§ What is being asked: Using the records below, write out again exactly the lines that begin at the line containing "Viewport: 184px width, 212px height." and end at the line containing "Open the Font", and no other lines.

§ Dataset excerpts:
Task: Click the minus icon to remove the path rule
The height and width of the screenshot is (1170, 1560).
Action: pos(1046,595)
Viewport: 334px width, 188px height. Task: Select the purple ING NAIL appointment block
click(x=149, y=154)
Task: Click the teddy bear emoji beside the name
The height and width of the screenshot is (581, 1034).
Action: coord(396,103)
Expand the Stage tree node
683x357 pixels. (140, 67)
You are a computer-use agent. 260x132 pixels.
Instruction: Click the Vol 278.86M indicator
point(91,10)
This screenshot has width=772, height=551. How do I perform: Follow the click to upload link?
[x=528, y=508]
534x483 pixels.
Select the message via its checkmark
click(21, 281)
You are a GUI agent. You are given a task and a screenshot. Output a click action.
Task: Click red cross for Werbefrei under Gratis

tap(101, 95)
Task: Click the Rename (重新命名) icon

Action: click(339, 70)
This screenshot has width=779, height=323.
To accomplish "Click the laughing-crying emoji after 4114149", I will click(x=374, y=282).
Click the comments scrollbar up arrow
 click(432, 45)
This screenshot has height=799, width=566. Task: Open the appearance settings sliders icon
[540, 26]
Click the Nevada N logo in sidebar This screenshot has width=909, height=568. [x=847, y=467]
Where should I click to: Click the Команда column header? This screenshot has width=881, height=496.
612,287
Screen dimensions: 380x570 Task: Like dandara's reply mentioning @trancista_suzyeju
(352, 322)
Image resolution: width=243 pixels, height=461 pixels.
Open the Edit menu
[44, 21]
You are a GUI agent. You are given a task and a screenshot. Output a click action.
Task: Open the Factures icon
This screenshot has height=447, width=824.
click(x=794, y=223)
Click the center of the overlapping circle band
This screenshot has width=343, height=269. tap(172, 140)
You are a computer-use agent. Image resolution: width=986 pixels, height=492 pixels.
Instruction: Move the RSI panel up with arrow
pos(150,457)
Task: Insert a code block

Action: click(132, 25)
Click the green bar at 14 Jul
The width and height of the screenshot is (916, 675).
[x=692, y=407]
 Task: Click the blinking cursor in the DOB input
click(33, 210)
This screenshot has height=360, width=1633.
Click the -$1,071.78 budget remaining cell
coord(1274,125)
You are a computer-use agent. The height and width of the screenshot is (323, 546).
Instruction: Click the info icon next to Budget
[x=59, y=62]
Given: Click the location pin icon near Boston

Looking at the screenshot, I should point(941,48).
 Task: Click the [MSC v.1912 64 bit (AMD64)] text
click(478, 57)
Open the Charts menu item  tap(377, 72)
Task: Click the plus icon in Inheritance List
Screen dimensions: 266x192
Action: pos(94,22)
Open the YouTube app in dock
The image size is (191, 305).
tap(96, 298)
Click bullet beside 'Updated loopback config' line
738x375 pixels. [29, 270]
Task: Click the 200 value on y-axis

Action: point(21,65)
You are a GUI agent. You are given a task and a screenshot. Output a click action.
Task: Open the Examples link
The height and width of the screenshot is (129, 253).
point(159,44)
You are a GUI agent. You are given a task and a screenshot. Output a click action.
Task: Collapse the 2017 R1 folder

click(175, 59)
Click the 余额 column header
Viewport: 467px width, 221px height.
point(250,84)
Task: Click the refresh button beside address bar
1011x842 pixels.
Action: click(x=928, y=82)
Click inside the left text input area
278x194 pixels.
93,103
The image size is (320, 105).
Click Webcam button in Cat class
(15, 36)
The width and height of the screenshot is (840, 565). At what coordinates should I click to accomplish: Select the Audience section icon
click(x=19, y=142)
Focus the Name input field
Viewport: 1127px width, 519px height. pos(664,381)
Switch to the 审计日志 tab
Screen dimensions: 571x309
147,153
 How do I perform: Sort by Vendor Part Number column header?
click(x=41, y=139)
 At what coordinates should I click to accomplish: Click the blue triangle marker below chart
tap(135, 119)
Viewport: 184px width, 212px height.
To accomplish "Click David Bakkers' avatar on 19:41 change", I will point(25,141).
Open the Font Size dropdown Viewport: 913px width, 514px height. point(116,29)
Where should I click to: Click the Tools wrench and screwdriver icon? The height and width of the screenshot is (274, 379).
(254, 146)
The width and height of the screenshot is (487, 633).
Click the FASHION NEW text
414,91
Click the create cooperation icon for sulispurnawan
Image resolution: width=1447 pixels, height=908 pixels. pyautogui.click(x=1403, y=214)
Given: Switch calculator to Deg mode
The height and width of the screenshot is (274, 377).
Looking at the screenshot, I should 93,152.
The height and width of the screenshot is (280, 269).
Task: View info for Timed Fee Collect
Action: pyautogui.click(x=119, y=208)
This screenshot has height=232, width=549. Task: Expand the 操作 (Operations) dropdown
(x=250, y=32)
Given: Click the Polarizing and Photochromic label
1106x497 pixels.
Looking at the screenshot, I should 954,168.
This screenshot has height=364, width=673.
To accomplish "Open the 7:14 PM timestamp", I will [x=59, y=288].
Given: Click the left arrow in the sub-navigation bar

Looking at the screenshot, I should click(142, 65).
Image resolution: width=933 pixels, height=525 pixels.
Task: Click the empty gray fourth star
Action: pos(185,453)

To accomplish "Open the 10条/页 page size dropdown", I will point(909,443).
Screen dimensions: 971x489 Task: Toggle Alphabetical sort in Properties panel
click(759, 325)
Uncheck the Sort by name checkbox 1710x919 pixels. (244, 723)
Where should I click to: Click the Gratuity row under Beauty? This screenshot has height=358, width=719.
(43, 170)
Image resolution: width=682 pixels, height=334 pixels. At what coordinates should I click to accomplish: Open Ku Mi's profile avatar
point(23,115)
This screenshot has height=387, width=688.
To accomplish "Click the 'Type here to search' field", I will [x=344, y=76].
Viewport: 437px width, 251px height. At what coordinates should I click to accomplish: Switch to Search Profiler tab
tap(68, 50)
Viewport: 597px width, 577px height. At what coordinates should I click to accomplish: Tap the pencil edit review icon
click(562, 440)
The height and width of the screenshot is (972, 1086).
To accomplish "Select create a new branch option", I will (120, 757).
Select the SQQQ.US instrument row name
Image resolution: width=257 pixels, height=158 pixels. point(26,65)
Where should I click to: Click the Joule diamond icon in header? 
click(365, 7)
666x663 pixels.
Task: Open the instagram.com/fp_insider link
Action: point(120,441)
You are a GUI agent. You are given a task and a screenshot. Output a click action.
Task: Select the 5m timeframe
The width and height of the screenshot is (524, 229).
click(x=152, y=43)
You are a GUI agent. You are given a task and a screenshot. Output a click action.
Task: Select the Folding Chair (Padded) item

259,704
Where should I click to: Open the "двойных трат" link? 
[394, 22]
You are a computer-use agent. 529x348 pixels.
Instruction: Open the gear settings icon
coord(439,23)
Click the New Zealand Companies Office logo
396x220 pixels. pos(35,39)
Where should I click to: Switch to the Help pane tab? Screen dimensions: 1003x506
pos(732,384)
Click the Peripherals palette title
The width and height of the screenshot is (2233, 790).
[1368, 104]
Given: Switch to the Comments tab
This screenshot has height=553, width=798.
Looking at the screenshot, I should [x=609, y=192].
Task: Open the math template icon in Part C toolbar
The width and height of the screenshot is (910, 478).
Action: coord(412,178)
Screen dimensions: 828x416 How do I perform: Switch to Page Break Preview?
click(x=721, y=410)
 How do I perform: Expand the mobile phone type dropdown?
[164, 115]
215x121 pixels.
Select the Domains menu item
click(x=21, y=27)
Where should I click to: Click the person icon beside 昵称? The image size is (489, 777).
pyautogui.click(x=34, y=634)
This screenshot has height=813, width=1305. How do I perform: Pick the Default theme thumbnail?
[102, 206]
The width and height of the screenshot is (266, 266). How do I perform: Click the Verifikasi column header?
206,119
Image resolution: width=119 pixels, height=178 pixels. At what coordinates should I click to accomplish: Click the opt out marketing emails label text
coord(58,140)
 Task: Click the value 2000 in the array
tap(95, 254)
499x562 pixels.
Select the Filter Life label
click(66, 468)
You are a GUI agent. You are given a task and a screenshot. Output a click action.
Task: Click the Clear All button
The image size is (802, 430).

§ Response to the task:
Viewport: 184px width, 212px height.
To accomplish "Click David Bakkers' avatar on 19:41 change", I will point(25,141).
Open the Font Size dropdown Viewport: 913px width, 514px height. point(116,29)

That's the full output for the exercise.